ER pathway activity was associated with ER and PR IHC expression, as well as with clinical outcome. The variation in ER pathway activity scores observed within the three ER IHC expression groups can be explained by the large range in ER IHC expression within a group (e.g., between 10% and 50% positive cancer nuclei). Further contributing to this variation is the fact that the presence of ER is necessary for ER pathway activity, but not always sufficient, as reported for breast cancer.12,33 With the exception of rare ER-activating mutations, locally present oestradiol is required to activate the ER, and availability of such factors depends on menopausal status and local oestrogen production (e.g., from fat cells or local aromatase). Thus, ER pathway activity might be a better reflection of the actual activation of the ER pathway than ER IHC expression. That could explain the added prognostic value of the ER pathway test in the identification of patients with adverse outcome. In the multivariate analysis, no significant association between clinical outcome and either ER IHC expression or ER pathway activity was observed; this could be due to the limited number of patients with advanced EEC and USC included in the study.

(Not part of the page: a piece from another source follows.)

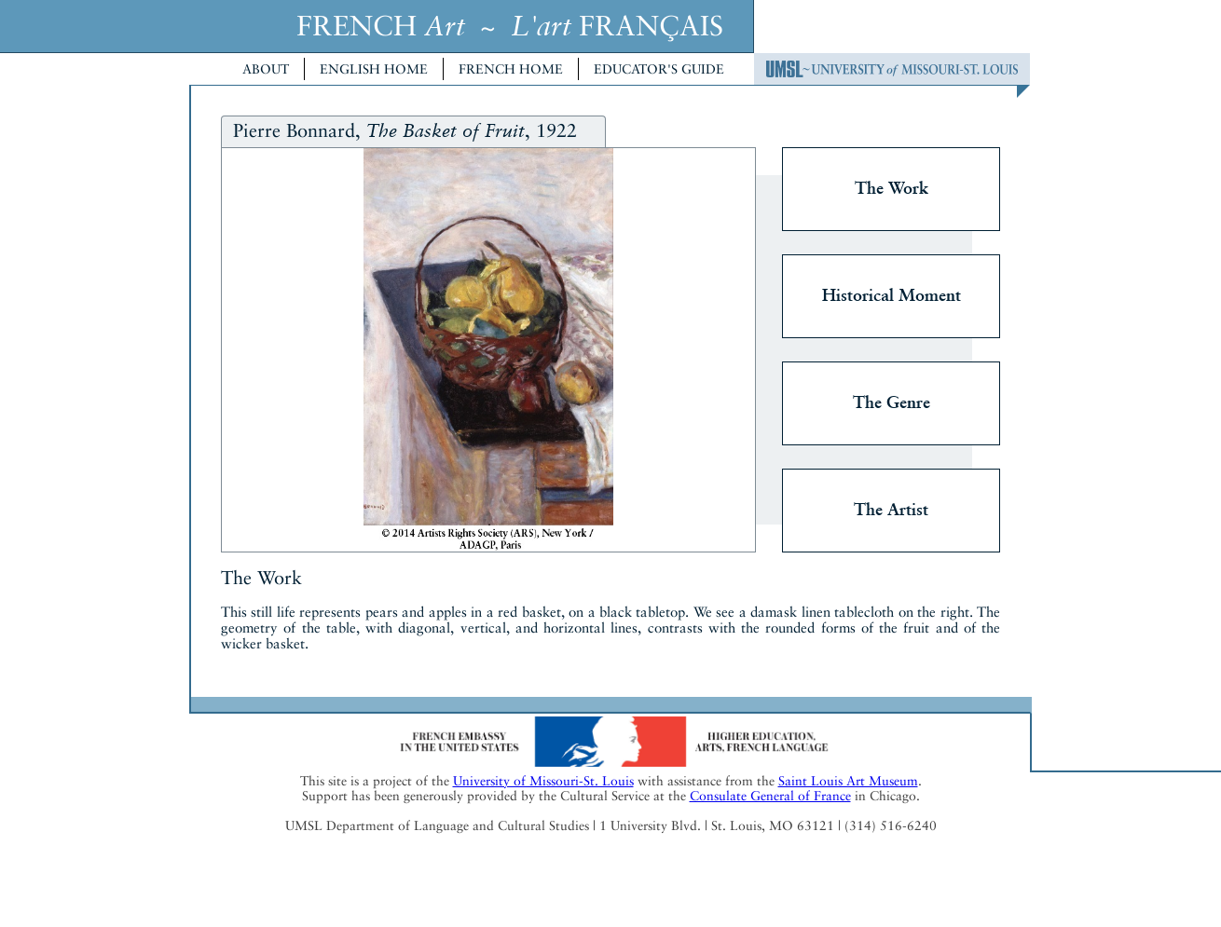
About (265, 68)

Apart from the prognostic value of the ER pathway test, it would be relevant to study the predictive value of the ER pathway test for response to hormonal therapy in EC. Hormonal therapy has a limited role in EC, and is mainly prescribed for fertility preservation and in a palliative setting for patients with advanced or recurrent EC.34 To some extent, the response to hormonal therapy can be predicted by ER and PR IHC scores, but further optimisation is necessary.35,36 Measurement of ER pathway activity may have additional predictive value in this context.

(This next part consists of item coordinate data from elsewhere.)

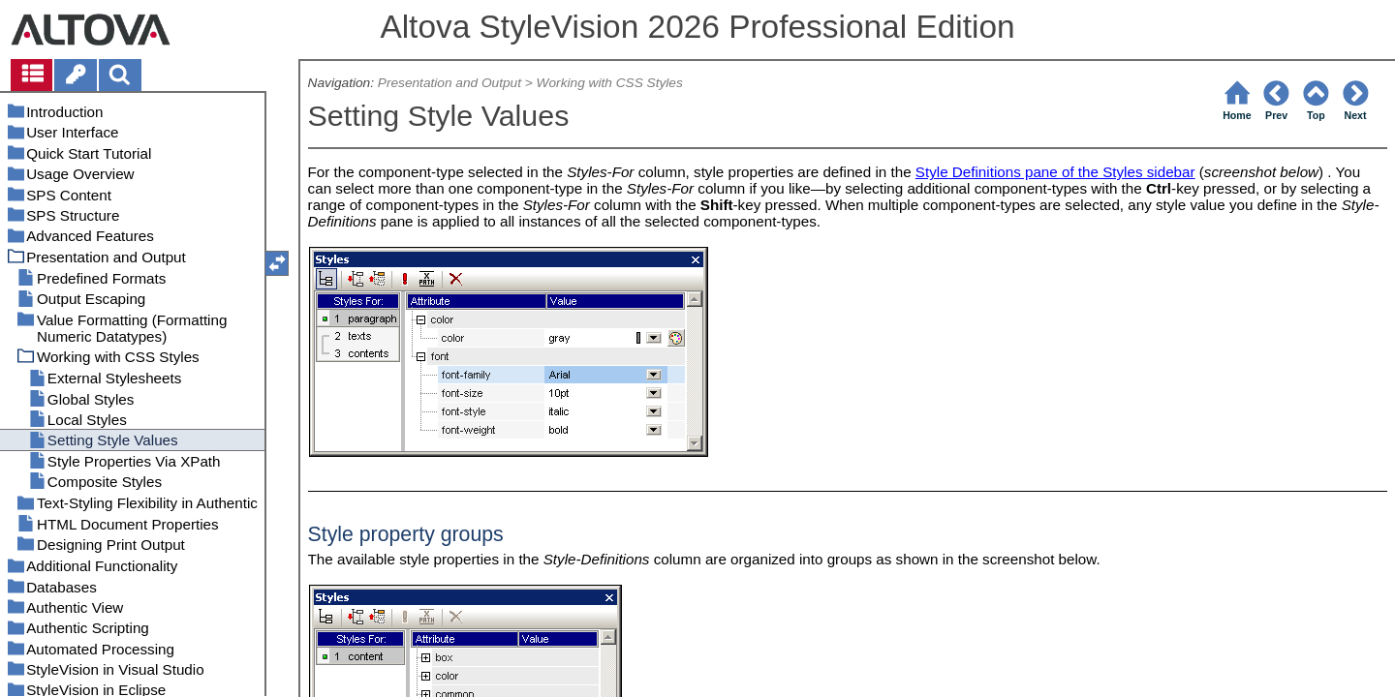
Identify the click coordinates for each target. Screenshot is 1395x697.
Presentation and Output (449, 83)
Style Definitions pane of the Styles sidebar (1055, 172)
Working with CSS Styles (610, 83)
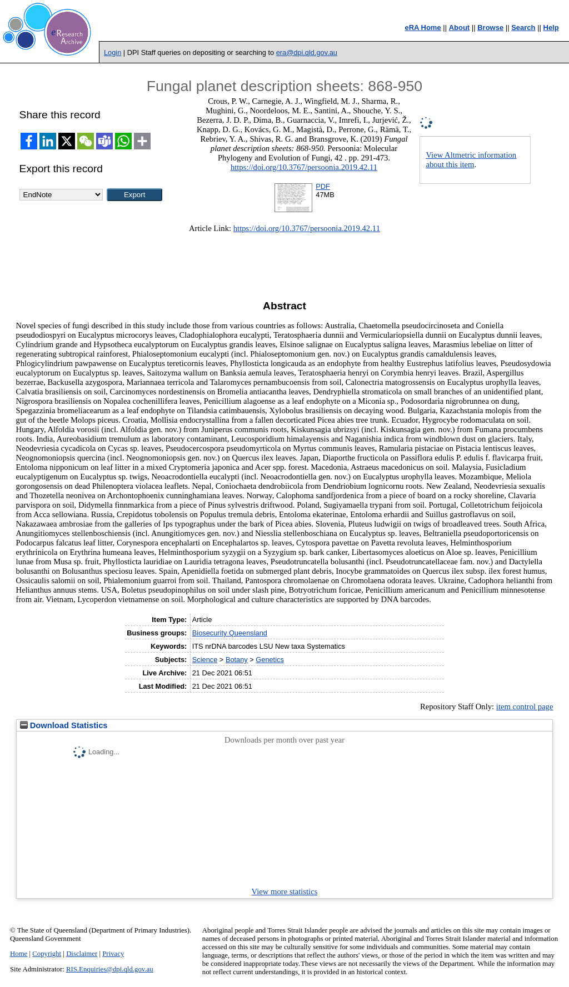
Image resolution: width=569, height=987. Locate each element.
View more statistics (285, 891)
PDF (323, 186)
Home (18, 954)
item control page (524, 706)
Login (112, 52)
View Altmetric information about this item (471, 160)
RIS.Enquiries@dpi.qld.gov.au (109, 969)
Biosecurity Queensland (229, 633)
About (459, 27)
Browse (490, 27)
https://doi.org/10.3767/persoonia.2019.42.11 (304, 167)
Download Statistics (64, 725)
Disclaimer (81, 954)
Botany (237, 659)
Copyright (46, 954)
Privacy (113, 954)
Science (205, 659)
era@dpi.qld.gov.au (306, 52)
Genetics (270, 659)
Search (523, 27)
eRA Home (423, 27)
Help (551, 27)
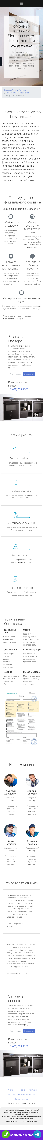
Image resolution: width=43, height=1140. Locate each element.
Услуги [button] (10, 1090)
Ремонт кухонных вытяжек (17, 93)
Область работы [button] (21, 1099)
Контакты (33, 1090)
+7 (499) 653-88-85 (21, 46)
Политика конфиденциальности (21, 1094)
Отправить (28, 374)
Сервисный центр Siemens (15, 90)
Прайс (22, 1090)
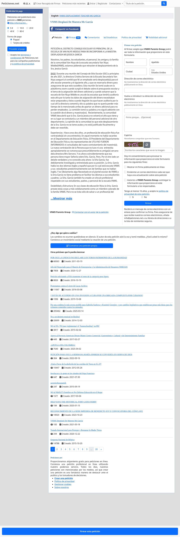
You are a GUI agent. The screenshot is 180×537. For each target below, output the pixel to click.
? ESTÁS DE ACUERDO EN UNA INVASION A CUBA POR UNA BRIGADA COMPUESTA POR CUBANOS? (96, 330)
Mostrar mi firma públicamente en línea (145, 202)
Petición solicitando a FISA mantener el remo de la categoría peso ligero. (79, 312)
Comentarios (92, 72)
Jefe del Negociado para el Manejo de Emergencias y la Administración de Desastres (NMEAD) (89, 302)
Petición (57, 72)
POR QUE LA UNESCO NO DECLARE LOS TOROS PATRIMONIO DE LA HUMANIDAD (88, 293)
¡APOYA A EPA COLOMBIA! (62, 380)
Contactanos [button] (115, 3)
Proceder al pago (17, 124)
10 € (22, 103)
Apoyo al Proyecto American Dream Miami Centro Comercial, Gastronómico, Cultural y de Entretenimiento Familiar (97, 371)
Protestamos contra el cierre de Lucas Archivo (68, 321)
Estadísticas (110, 72)
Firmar (148, 238)
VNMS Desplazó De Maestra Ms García (66, 456)
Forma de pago (14, 111)
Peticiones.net (10, 3)
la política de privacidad (23, 139)
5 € (11, 103)
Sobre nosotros (61, 522)
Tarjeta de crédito (21, 118)
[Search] (143, 3)
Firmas (73, 72)
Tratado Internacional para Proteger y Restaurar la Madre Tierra (76, 465)
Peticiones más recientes (73, 3)
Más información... (17, 98)
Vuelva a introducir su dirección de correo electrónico (143, 132)
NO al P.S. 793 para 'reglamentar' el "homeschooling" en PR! (74, 361)
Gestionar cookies (62, 519)
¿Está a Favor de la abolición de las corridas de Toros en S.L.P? (75, 399)
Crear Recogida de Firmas (47, 3)
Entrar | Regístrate (97, 3)
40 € (12, 106)
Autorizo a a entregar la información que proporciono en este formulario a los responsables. (149, 218)
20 (96, 484)
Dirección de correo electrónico (138, 113)
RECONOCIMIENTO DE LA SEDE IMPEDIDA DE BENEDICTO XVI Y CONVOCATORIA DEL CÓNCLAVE (96, 446)
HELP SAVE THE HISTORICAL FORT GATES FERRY (73, 437)
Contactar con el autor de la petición (90, 247)
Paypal (16, 114)
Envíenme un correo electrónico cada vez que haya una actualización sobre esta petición (148, 208)
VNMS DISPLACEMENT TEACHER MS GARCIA (80, 50)
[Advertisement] (111, 28)
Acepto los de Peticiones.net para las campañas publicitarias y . (25, 134)
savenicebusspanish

This is the first study to investigate the functional activity of the ER pathway in EC. One limitation of this study is the small number of samples in the Nijmegen clinical cohort. Another limitation is the lack of comparability between the Affymetrix and qPCR-based models for ER pathway activity. However, we validated both models for application in EC, and acquired similar results with both tests. Thus, further studies can be performed on both fresh frozen and FFPE tumour tissues. Considering that FFPE tumour tissue storage is routine practice in pathological laboratories throughout the world, validation of the qPCR-based model in FFPE will greatly facilitate application of the ER pathway activity test in clinical practice. Other strengths of this study include selection of a representative clinical cohort and validation of the ER pathway test in endometrial tissue. Absolute ER pathway activity scores in EC are lower than those in breast cancer; therefore, definition of an EC-specific range of ER pathway scores could facilitate further clinical use.13

In conclusion, we show that high ER pathway activity is associated with the development of EEC, but appears to be less relevant for EEC progression and development of USC. Low ER pathway activity was associated with adverse outcome, and improved the prognostic value of ER IHC expression. Further studies are needed to investigate the role of inactivation of the ER pathway in the process of metastasis, and to confirm the additional prognostic and predictive effect of ER pathway activity.